▸ **TASK ITEM**
Once you reach the line containing "The height and width of the screenshot is (840, 1400).", copy it and every line after it exactly, through the end of the data below.
─── DATA FOR PROCESSING
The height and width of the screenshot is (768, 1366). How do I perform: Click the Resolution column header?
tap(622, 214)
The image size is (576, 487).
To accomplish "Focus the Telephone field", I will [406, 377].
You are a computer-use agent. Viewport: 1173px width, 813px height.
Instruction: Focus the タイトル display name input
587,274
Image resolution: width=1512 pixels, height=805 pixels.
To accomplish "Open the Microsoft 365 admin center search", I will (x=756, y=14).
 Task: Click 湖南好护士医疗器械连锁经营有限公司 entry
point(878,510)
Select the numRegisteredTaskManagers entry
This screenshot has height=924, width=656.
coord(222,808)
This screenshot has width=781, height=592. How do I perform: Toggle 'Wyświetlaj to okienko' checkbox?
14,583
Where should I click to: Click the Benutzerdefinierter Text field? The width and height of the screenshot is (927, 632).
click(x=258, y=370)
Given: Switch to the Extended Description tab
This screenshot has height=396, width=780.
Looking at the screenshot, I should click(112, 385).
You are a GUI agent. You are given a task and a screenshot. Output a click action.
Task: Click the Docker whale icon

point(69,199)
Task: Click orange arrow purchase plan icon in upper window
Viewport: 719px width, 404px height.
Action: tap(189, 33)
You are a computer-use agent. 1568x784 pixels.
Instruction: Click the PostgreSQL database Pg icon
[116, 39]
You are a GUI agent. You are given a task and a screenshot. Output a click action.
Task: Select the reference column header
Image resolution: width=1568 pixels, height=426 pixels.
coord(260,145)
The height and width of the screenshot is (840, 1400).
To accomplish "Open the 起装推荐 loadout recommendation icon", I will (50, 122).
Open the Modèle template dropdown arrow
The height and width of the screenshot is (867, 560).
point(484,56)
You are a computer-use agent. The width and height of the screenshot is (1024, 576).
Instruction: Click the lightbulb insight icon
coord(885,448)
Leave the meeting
──────
▸ **YOUR RESPONSE**
The height and width of the screenshot is (840, 1400).
To accomplish "Open the 起装推荐 loadout recommendation icon", I will (50, 122).
Open the Modèle template dropdown arrow
The height and width of the screenshot is (867, 560).
point(484,56)
You are a computer-use agent. The width and height of the screenshot is (1024, 576).
Instruction: Click the lightbulb insight icon
coord(885,448)
Leave the meeting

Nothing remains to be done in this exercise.